故に説得が失敗した時点で9割9分9厘詰んだと言ってもいい。
あえて残り1厘の奇跡に頼るとすれば、あの女が何らかの心の変化でこのバリアを解除する、もしくはスーパーヒーロー的な人が助けに来るか、ってところだが、まぁそんな希望は捨てていいだろう。
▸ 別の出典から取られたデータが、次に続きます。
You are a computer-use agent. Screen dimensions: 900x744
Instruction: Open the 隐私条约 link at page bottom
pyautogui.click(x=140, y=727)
まぁ下手な悪あがきはせずに、来世の自分でも考えますか。
えっと転生してチートスキルを得てから……どうしよっかな。
「ごめんね、ヨウ……く、ん」
「……っ!? 暁斗っ!」
彼はまだ足掻いていたのだ。
洗脳によって奪われた精神の中で自分の意識を必死に探している。
今のごめんね、本当はこんなことしたくないという暁斗の強い意思が込められていた。
だけど逆らえない、コントロールが効かないといった様子。
これを見て……俺が諦めちゃダメだわな。
そう思って再び竹刀を振り始めたが、さすがにもう遅いか。
あの一弾きで俺は火だるまなわけだし。
せめて、もう少し時間があれば……。
バリンッ――
そんな時、校庭側の窓ガラスが3枚同時に破壊された。
揺れるショートな金髪、かしこまったスーツ、稀に見ない美女姿。
そして全く姿の女性が3人並んでいるときた。
そんな人物は1人しかいない。
「アリス……っ!?」
「「「もぉ先輩、だから行かないでって言ったのに」」」
アリス・レイン・フィッシャー、俺の教え子である。